═══ DOCUMENT SOURCE
En premier lieu, puisque nous célébrons cette année les deux cent cinquante ans de la mort de J.-S. Bach, nombre de ses pièces seront au répertoire. Nous les donnerons dans des églises principalement, comme le Magnificat, Cantate BWV 21 à la Basilique de Vézelay le 15 août à 21 h. Certaines se dérouleront en plein air et seront dansées, comme les Suites d'orchestre, lors de la fête baroque donnée dans le château de Bussy-Rabutin, en Côte d'Or, le 1er août à 20 h 30, avec la compagnie Ardente Sole. "La petite chronique de Jean-Sébastien Bach" proposera des extraits des cantates BWV 82, 209, 51 et 202, lors d'une soirée baroque, le 29 juillet à partir de 19 h 30, sur le parvis de la collégiale de St-Donat, dans la Drôme. Elle associera notre Ensemble, un comédien, Alain Carré, et la chorégraphe et danseuse de la compagnie Ardente Sole, Romana Agnel.
══════
═══ ENTRÉES FOURNIES
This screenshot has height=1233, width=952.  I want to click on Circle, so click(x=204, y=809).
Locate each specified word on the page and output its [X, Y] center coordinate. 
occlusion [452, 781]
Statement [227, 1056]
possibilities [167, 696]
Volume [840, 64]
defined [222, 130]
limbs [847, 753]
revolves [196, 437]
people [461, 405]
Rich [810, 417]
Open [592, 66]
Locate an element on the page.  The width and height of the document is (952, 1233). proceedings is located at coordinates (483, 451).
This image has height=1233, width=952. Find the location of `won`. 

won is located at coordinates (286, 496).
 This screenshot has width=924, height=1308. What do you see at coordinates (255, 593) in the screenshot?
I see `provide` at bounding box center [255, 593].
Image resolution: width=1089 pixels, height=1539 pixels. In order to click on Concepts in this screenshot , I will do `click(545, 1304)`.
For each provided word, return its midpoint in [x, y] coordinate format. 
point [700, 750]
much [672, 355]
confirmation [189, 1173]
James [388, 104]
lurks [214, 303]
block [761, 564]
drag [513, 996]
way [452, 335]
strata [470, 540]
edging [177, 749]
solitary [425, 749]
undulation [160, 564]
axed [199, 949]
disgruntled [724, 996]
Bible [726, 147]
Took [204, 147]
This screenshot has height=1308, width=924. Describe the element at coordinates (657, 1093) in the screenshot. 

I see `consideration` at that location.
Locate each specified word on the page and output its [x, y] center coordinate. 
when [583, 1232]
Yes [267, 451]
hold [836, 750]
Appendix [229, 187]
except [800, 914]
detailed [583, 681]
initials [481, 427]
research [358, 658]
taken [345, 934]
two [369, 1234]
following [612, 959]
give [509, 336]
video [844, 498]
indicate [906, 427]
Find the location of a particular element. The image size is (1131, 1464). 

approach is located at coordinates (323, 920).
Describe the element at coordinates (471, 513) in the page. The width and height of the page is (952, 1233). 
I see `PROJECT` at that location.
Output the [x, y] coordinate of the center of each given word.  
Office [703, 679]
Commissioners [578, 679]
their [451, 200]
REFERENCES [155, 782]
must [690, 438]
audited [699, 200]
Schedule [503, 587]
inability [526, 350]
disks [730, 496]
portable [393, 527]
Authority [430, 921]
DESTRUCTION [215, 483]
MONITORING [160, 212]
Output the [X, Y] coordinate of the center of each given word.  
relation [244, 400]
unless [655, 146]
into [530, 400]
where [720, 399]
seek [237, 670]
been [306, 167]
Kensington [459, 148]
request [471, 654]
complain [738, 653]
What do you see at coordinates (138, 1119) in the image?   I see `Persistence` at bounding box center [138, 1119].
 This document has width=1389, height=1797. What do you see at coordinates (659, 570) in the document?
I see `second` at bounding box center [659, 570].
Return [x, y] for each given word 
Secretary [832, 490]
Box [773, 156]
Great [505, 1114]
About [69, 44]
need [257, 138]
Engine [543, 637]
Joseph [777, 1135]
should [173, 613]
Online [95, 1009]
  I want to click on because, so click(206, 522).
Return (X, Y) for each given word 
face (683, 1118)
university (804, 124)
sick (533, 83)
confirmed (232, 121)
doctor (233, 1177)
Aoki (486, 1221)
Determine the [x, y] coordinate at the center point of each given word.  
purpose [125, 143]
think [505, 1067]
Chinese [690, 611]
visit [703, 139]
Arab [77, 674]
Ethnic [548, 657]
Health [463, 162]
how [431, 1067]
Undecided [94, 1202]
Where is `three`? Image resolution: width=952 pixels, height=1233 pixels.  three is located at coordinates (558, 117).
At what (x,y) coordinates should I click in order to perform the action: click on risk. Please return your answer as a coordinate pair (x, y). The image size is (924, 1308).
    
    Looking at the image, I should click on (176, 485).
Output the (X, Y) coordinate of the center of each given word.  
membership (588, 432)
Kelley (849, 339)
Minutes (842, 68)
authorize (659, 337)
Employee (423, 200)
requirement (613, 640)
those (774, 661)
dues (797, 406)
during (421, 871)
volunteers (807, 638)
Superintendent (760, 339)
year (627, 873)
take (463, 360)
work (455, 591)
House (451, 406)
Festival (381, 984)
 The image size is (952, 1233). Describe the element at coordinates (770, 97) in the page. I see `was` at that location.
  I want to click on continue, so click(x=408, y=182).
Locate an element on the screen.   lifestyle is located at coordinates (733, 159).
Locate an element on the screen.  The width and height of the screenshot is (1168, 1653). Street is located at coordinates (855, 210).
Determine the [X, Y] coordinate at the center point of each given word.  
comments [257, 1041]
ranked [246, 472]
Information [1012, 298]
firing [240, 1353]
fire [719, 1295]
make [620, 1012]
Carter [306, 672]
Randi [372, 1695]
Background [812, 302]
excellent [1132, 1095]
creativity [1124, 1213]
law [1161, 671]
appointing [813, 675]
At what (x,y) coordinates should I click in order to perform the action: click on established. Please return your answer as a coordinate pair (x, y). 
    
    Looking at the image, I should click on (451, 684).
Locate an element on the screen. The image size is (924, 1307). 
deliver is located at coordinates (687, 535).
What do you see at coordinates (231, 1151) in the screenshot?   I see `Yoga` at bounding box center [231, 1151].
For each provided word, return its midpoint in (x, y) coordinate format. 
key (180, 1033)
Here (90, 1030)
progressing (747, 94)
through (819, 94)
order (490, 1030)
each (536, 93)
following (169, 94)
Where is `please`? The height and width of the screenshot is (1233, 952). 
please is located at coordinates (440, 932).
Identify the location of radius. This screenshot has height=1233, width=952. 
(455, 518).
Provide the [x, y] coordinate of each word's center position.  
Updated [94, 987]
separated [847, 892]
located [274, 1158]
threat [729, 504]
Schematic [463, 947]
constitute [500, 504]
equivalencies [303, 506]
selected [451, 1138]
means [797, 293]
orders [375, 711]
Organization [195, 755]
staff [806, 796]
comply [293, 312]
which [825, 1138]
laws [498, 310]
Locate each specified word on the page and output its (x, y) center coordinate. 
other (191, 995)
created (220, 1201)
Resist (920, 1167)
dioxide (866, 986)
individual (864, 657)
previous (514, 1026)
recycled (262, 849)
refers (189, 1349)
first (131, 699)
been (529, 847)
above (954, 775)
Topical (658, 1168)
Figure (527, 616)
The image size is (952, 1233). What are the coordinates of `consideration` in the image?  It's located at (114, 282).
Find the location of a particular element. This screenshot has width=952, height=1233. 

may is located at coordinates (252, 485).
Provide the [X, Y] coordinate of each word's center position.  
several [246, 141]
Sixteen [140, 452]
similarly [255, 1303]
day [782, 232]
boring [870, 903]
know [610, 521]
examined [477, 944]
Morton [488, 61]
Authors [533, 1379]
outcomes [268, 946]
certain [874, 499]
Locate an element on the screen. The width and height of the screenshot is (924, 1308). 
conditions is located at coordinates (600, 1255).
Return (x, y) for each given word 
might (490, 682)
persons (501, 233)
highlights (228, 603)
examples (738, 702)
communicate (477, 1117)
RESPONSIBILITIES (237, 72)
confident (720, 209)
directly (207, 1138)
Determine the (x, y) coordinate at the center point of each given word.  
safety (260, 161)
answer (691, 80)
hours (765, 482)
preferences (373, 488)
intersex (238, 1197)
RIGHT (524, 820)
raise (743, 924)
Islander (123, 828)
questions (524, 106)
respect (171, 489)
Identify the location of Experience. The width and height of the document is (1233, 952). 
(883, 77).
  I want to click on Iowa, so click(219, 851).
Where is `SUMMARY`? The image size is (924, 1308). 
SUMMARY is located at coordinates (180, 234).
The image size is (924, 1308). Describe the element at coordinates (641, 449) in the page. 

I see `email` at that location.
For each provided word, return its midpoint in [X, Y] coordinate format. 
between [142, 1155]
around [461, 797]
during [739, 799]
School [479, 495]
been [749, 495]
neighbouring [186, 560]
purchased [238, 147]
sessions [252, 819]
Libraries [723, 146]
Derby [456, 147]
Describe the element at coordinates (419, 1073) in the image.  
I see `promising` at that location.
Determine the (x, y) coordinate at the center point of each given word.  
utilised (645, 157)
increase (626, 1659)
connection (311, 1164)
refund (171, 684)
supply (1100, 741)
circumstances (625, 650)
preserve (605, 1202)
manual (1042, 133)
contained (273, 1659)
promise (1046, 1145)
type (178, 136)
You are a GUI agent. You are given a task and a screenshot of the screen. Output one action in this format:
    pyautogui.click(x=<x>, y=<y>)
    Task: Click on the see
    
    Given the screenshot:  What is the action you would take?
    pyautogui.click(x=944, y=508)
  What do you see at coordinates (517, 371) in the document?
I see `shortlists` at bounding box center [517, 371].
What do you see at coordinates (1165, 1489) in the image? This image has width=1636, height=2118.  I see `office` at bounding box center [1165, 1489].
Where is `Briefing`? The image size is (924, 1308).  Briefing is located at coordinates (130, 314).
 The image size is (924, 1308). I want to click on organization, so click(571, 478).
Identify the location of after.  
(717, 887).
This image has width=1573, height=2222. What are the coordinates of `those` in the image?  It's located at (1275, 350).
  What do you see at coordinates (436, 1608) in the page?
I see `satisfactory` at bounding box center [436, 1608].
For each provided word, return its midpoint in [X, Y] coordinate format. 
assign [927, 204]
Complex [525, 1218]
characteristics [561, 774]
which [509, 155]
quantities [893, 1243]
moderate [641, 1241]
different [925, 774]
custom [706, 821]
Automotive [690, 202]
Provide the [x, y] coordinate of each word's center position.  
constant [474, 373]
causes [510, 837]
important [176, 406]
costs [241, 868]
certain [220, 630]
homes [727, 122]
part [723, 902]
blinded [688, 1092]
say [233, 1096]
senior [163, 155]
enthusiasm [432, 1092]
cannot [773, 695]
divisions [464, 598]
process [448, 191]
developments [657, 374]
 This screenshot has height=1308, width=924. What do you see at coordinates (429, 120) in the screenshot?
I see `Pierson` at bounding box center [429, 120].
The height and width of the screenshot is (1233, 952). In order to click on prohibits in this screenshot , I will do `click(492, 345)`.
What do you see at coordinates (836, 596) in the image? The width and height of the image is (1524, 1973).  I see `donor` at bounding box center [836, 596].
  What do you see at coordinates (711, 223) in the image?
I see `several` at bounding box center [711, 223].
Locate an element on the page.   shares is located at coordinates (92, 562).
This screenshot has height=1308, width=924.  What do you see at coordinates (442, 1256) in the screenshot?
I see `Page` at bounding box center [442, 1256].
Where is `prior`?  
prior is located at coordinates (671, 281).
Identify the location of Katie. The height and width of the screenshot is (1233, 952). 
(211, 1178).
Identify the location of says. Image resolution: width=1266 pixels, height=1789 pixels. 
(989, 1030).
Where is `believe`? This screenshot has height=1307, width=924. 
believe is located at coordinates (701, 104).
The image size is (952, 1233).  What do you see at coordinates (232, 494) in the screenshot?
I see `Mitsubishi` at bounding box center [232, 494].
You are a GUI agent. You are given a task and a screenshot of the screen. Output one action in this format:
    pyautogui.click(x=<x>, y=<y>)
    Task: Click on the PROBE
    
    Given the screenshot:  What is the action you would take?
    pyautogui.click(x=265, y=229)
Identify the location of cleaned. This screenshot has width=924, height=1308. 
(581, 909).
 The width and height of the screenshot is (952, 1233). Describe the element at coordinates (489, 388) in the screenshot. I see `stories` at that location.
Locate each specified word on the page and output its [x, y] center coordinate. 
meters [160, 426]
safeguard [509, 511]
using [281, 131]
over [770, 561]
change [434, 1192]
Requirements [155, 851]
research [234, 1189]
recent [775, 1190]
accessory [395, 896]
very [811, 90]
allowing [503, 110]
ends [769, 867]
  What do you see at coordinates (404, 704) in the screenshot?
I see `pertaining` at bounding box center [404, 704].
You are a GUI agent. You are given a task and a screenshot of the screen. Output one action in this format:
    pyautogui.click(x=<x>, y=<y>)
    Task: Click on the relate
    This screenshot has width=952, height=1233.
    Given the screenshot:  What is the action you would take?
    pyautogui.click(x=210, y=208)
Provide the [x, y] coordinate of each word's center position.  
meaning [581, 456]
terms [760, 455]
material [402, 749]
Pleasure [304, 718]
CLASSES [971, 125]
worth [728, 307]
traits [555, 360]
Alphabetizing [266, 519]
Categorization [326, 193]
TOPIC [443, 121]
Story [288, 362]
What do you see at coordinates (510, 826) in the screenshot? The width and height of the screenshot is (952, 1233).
══════
**CONSIGNES**
A) Pour chacune des affirmations suivantes, dites si elle correspond à l'extrait sur les concerts Bach, en répondant par oui ou non et en citant les mots décisifs de l'extrait. (i) Le Magnificat sera donné à la Basilique de Vézelay le 15 août. (ii) La fête baroque du château de Bussy-Rabutin se tiendra dans une église. (iii) Alain Carré est chorégraphe.
B) Mettez en liste numérotée les lignes des entrées, de celle qui contient "laws [498, 310]" jusqu'à celle qui contient "SUMMARY is located at coordinates (180, 234).", ces deux lignes comprises, sans les lignes vides.
Les entrées n'ont aucun lien avec l'extrait.

**CORRIGÉ**
A)
(i) Oui : « comme le Magnificat, Cantate BWV 21 à la Basilique de Vézelay le 15 août à 21 h ».
(ii) Non : « Certaines se dérouleront en plein air et seront dansées, comme les Suites d'orchestre, lors de la fête baroque donnée dans le château de Bussy-Rabutin ».
(iii) Non : « un comédien, Alain Carré ».

B)
1. laws [498, 310]
2. Locate each specified word on the page and output its (x, y) center coordinate. 
3. other (191, 995)
4. created (220, 1201)
5. Resist (920, 1167)
6. dioxide (866, 986)
7. individual (864, 657)
8. previous (514, 1026)
9. recycled (262, 849)
10. refers (189, 1349)
11. first (131, 699)
12. been (529, 847)
13. above (954, 775)
14. Topical (658, 1168)
15. Figure (527, 616)
16. The image size is (952, 1233). What are the coordinates of `consideration` in the image?  It's located at (114, 282).
17. Find the location of a particular element. This screenshot has width=952, height=1233. 
18. may is located at coordinates (252, 485).
19. Provide the [X, Y] coordinate of each word's center position.  
20. several [246, 141]
21. Sixteen [140, 452]
22. similarly [255, 1303]
23. day [782, 232]
24. boring [870, 903]
25. know [610, 521]
26. examined [477, 944]
27. Morton [488, 61]
28. Authors [533, 1379]
29. outcomes [268, 946]
30. certain [874, 499]
31. Locate an element on the screen. The width and height of the screenshot is (924, 1308). 
32. conditions is located at coordinates (600, 1255).
33. Return (x, y) for each given word 
34. might (490, 682)
35. persons (501, 233)
36. highlights (228, 603)
37. examples (738, 702)
38. communicate (477, 1117)
39. RESPONSIBILITIES (237, 72)
40. confident (720, 209)
41. directly (207, 1138)
42. Determine the (x, y) coordinate at the center point of each given word.  
43. safety (260, 161)
44. answer (691, 80)
45. hours (765, 482)
46. preferences (373, 488)
47. intersex (238, 1197)
48. RIGHT (524, 820)
49. raise (743, 924)
50. Islander (123, 828)
51. questions (524, 106)
52. respect (171, 489)
53. Identify the location of Experience. The width and height of the document is (1233, 952). 
54. (883, 77).
55.   I want to click on Iowa, so click(219, 851).
56. Where is `SUMMARY`? The image size is (924, 1308). 
57. SUMMARY is located at coordinates (180, 234).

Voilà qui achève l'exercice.